I had that problem with mix-matched carbonation. And I started stirring while bottling, never had that problem again.
[quote=“HellBound”] Just sure whatever you use to stir is SS and properly sanitized.
[quote=“mvsawyer”][quote=“HellBound”] Just sure whatever you use to stir is SS and properly sanitized.
Easier to sanitize IMO
Again my thanks for the responses.
Ok, I need to clarify that I filtered the wort through a stainless steel strainer into the primary fermentation bucket after chilling in the sink full of ice. Then I added the yeast and gave it a nice stir with the plastic stirring spoon that came with my Brewer’s Best Deluxe Kit.
Thus I did not filter any yeast out - sorry, my mistake.
Everything was soaking in Star San before and after each use.
It is possible that I didn’t stir the priming sugar enough.

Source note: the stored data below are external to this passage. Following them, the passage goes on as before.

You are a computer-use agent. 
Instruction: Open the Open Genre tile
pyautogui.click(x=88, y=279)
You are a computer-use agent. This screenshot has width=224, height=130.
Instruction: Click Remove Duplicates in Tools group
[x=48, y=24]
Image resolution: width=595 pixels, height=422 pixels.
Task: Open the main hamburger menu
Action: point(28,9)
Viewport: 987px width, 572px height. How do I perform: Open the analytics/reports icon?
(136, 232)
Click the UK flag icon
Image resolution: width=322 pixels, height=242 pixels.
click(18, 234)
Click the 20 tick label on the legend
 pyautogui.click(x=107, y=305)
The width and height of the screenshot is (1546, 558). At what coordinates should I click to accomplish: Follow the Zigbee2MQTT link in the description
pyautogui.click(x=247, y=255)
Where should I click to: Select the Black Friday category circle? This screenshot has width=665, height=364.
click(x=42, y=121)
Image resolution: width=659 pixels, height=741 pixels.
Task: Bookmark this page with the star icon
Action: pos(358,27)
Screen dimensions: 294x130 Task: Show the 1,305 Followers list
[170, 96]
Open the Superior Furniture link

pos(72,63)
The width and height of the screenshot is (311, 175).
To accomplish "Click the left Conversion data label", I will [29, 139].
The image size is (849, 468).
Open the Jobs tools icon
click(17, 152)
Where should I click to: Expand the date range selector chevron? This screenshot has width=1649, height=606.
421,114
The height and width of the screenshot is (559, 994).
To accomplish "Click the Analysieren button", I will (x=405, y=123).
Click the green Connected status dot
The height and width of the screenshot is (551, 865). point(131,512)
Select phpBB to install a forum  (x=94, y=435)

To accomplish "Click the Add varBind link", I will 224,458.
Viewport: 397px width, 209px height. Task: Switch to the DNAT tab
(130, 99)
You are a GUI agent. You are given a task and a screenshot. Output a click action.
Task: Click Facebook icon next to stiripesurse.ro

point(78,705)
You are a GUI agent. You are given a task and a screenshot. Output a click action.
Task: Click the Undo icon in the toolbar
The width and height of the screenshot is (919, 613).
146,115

I carefully measured the temperature of the water when re-hydrating the yeast.
Pouring the beer into a glass I get a few big bubbles that don’t last, not the nice little champagne-like bubbles. Again, the beer tastes just fine - no off flavors or odors.
I also took a brewing class through the local community college that was taught at one of the local breweries. The Master Brewer told us he recommended using 2 packages of yeast when making beer from a home brew kit. Does anyone else agree with this recommendation?
I’ve moved the rest of the beer to the porch and given them a quick turnover.
+1 to 2 packs. Or a starter.
1 pack of dry yeast contains enough yeast for a 5 gallon batch of beer.
Thanks for the clarification. I think you may just need more time. A warmer spot and agitation will help.
Are you talking about dry yeast? One packet is usually plenty up to 1.090OG for an ale. For a lager I’ll go with two if the OG is over 1.050.
Liquid yeast is another story. Two smack packs is necessary if the OG is over 1.045 for ale. Any lager will definitely need additional packs or a starter.